HOSPITAL SISTERS HEALTH SYSTEM

Research has shown congestive heart failure to be the most common reason the elderly are hospitalized, and patients with this condition are at increased risk for rehospitalizations too. The American College of Cardiology estimates that about one in five patients with cardiovascular conditions is readmitted within 30 days of discharge.

Clinicians believe that many of the hospital readmissions could be prevented with better patient education and symptom management. With this in mind, the American College of Cardiology and the Institute for Healthcare Improvement launched Hospital-to-Home, or H2H, a nationwide campaign aimed at improving patient care after discharge. In a new phase of the initiative to be unveiled this year, H2H will focus on the importance of early follow-up care.

Amy Murphy, director of media relations for the American College of Cardiology, says H2H is a framework for quality improvement and a platform for H2H participants to share information and tools. Since its launch in the fall of 2009, H2H has enrolled thousands of participants including individuals, hospitals, office practices, home health agencies and skilled nursing facilities. Participants have a collective goal of cutting readmission rates of Medicare patients discharged with heart failure or following a heart attack by 20 percent by December 2012.

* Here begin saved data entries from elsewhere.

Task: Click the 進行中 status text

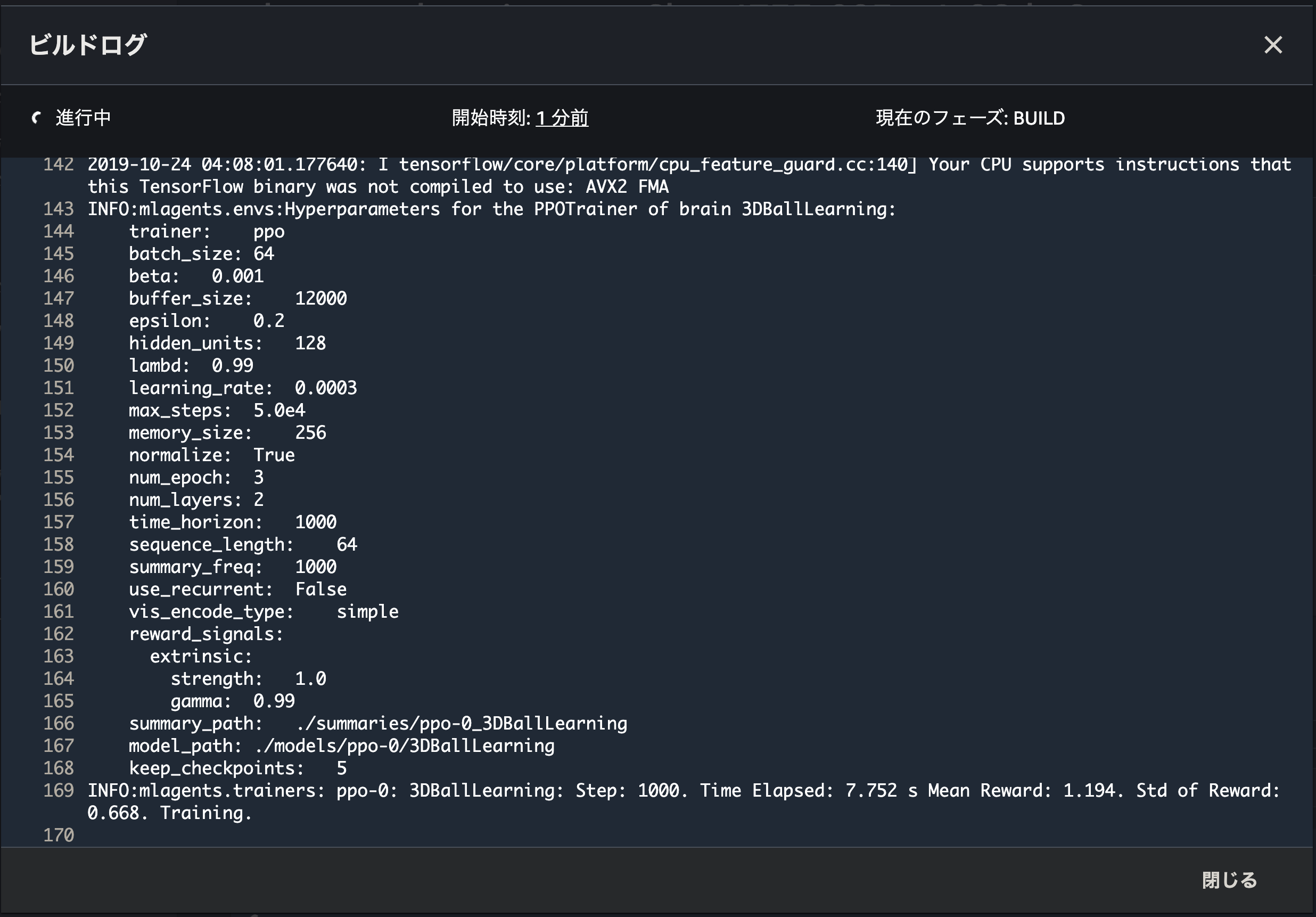Action: tap(83, 118)
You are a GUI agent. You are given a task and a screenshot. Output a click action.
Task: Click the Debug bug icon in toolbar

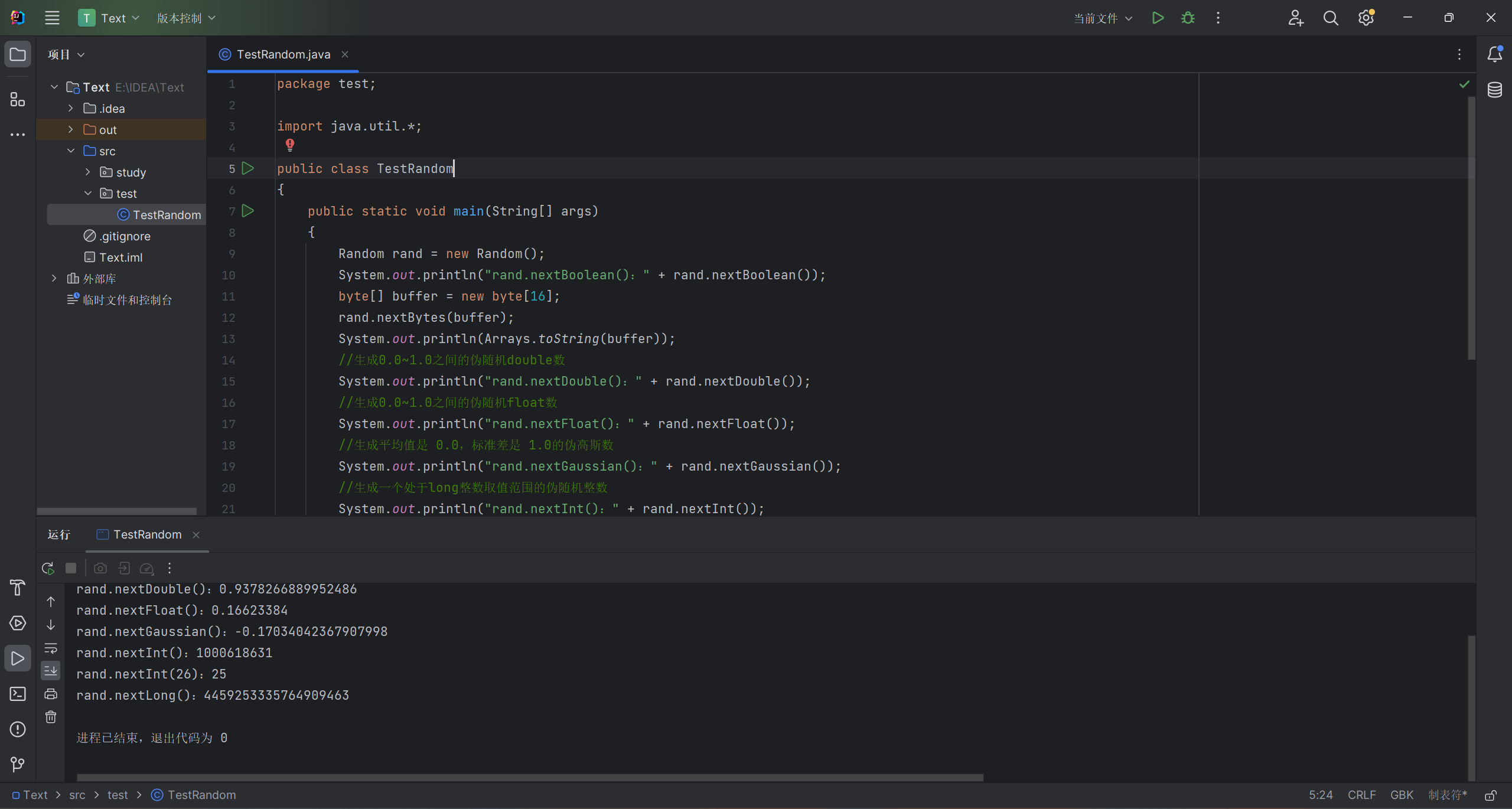pos(1188,18)
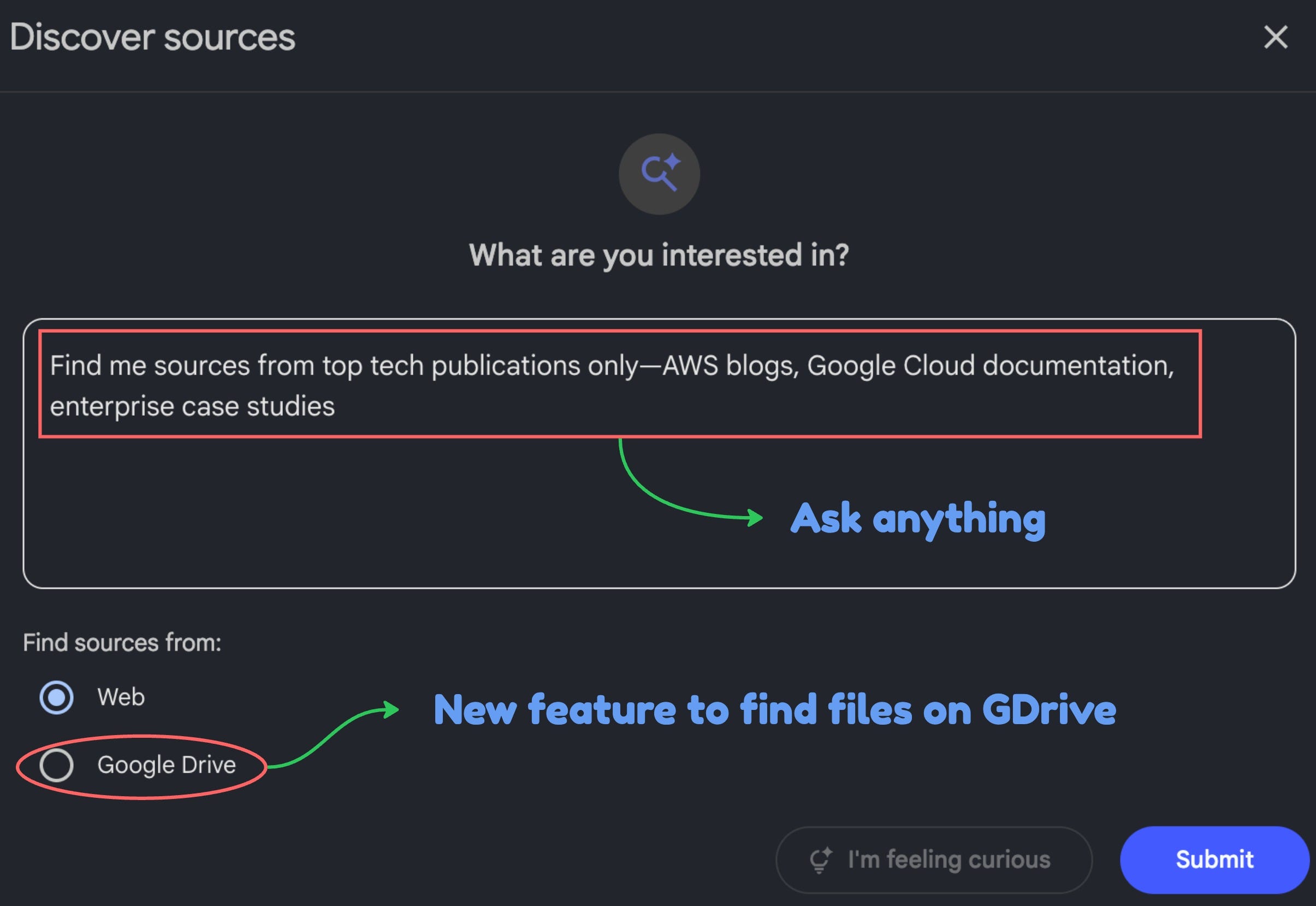Viewport: 1316px width, 906px height.
Task: Click the 'Find sources from:' label
Action: (x=122, y=643)
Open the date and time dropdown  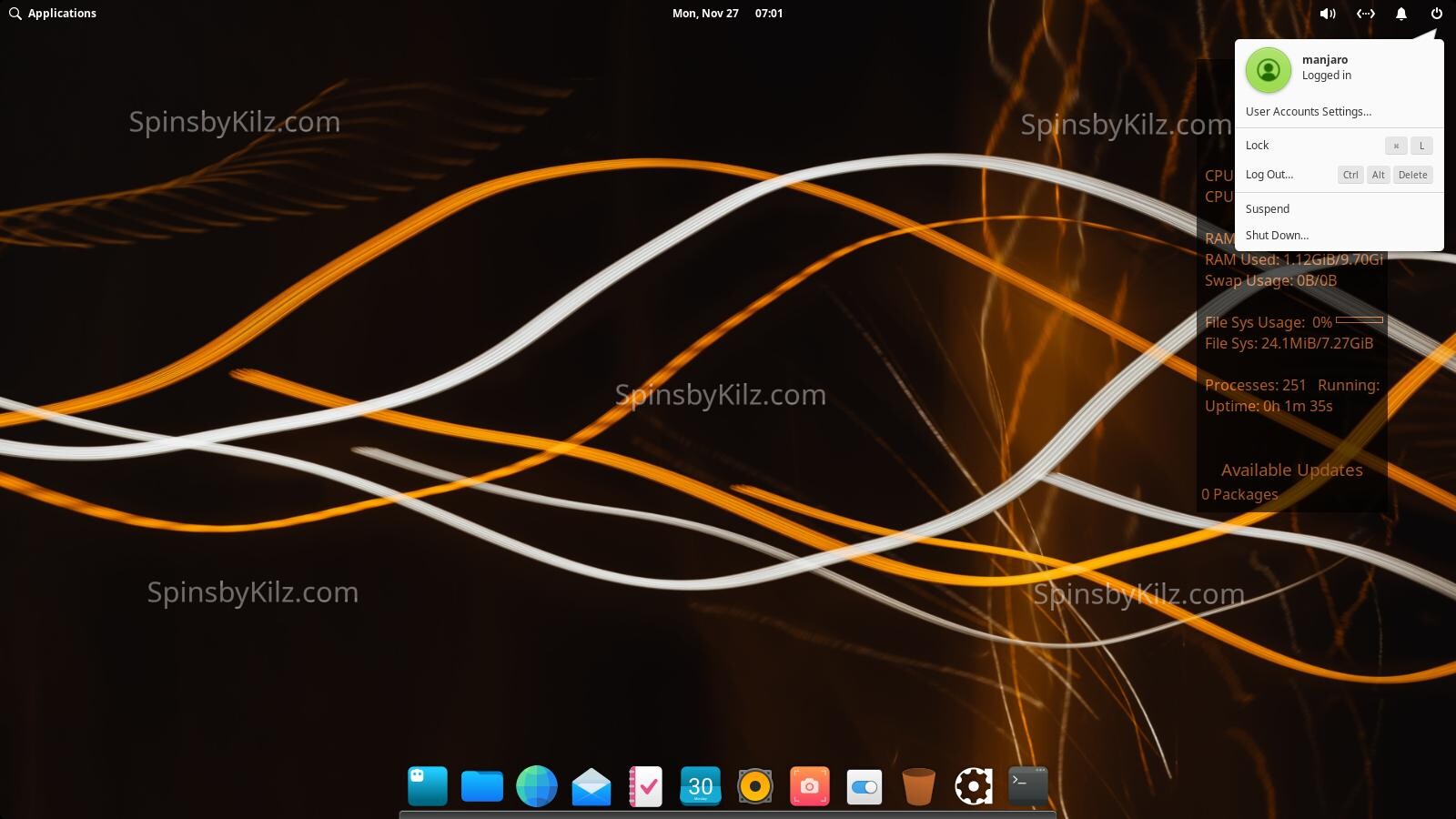coord(725,14)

The Prairie Heart Institute at St. John's Hospital in Springfield, Ill., was one of the early H2H sites, and it long has been at the forefront of work to improve the post-discharge quality of life for patients with congestive heart failure and other forms of heart disease, Murphy says.

In its H2H program, Prairie Heart offers congestive heart failure patients as well as patients who have suffered acute myocardial infarctions a consultation with a nurse seven to 14 days after being released from the hospital — usually well before their follow-up visit with the physician.

"Hospital to Home is a transitional, educational clinic designed to help answer patients' questions about medications and dietary changes so they can better manage their disease and avoid readmission to the hospital," explains Claire Call, manager of the Heart Failure Support Clinic at St. John's Hospital.

Readmission rates for congestive heart failure patients average 24.5 percent within 30 days nationwide. (Heart attack patients don't fare much better, with a readmission rate of 19 percent within a month.)

"Our stats at St. John's were 21.2 percent, which we thought were horrendous," says Call, who watched a webinar on H2H pilot projects before launching H2H at Prairie Heart in November, 2009.

The Prairie Heart educational clinic is held each Monday and Thursday for half a day, with two cardiac rehab nurses able to spend an hour one-on-one with each of eight patients and their families or caregivers. They conduct physical exams, monitor food diaries and medications, review symptoms that require calls to physicians, and answer questions about general lifestyle changes.

"It's been an eye-opening experience — there are so many misunderstandings patients have that affect their well-being," says Call. Many patients, for example, know that they are supposed to reduce salt intake but are completely unaware how much salt a hot dog or Chinese meal may contain, she says. Others find it hard to follow doctors' orders for a variety of unanticipated reasons.

"We find we often need to refer patients to social services to help them comply with medical directives. Some are homeless, so we need to help them find shelter and access to medication. Others cannot afford glasses, so they cannot read prescription labels," Call says.

The private counseling offered through H2H already has improved patient health and impacted hospital readmission rates. From January to March of 2010, St. John's readmission rate for congestive heart failure was 13.1 percent — compared to a 22 percent average for large teaching hospitals across the U.S. during the same period.

"We are very encouraged by the results — so much so that the hospital is considering similar patient education programs for populations such as coronary bypass patients and diabetics," says Call. "We hope we can help reform health care at the local level by developing more effective programs like this for our patients."


Strategies: Make sure the patient understands the Rx

Medication management: Is the patient familiar and competent with their medication? Can they fill the prescriptions?

Early follow-up: Does the patient have a follow-up visit scheduled within a week of discharge? Can he or she get there?

Symptom management: Does the patient understand signs that require medical attention? Do they know who to call if such symptoms occur?